CARB also has significant waiver requests that the EPA has yet to rule on, including a rule that would ban the use of locomotives more than 23 years old from their date of manufacture unless they operate using zero-emissions technology. Opponents say that, like the trucking rule, the locomotive proposal would have a significant impact across the U.S. economy because the costs of transforming the rail system with technology that is not currently commercially viable would ripple across state lines.
A coalition of more than 60 industry groups, including the National Association of Manufacturers, the Brewers Institute and the Aluminum Association, produced the report in April. letter We outlined our concerns about CARB’s proposal and urged the EPA to deny the waiver request.
“This CARB regulation has the potential to cause significant disruptions to supply chains across all sectors of the U.S. economy, especially manufacturers and shippers who depend on stable, reliable rail service,” the letter states. “This rule could lead to delays for businesses and increased costs for shippers and consumers, ultimately leading to a major supply chain crisis. If railroads are forced to spend significant amounts of money to ensure compliance with this rule, those costs could be passed along the entire supply chain, disrupting rail service not only in California, but at facilities across the country.”
“The problem is that no practical technology currently exists that can transport cargo outside the yard with zero emissions,” the letter continues. [research and development] Despite innovation and significant private investment in the rail sector, the technology does not currently exist to make this rule possible.”

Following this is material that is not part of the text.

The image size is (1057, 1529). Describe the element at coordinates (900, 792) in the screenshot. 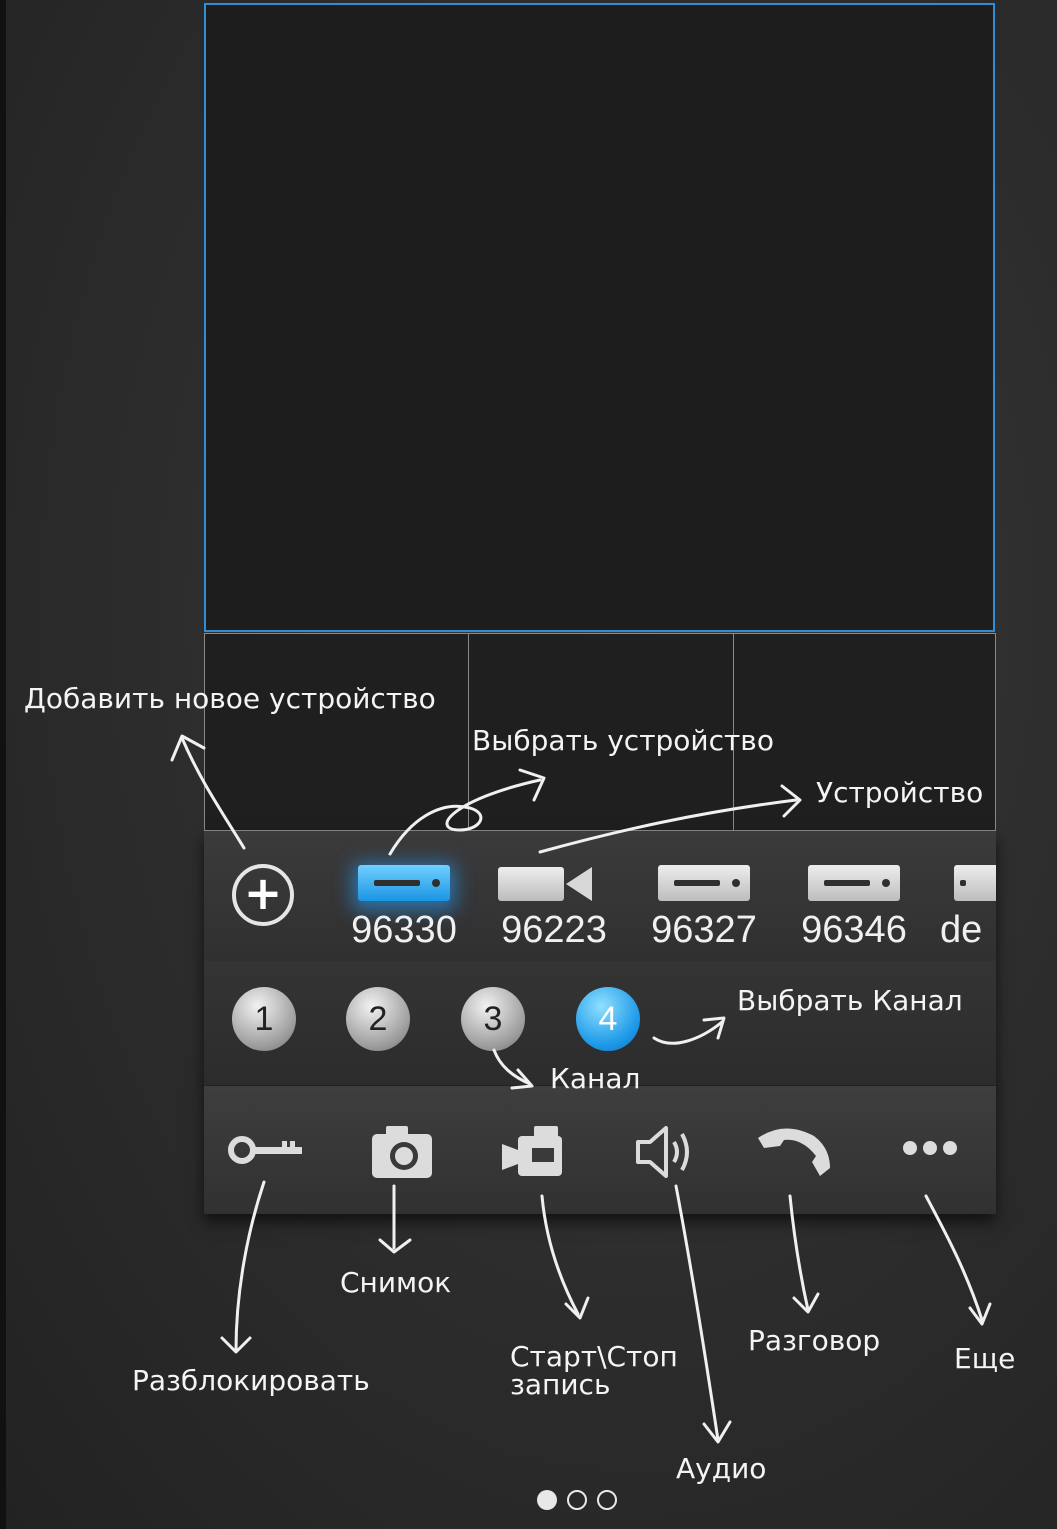

I see `annotation-device: Устройство` at that location.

An EPA spokesperson told DCNF that the agency has no timetable for a decision on this or any other outstanding waiver applications. Meanwhile, CARB is awaiting responses from the federal government on the pending waiver applications, the CARB spokesperson said.
“The staff who actually write CARB’s regulations are often more passionate and ideologically motivated than the politically appointed director, and they’re trying to put California at the forefront of these issues not just in the U.S. but in the world,” Edward Ring, director of water and energy policy at the California Policy Institute, told DCNF. “They’re true believers.”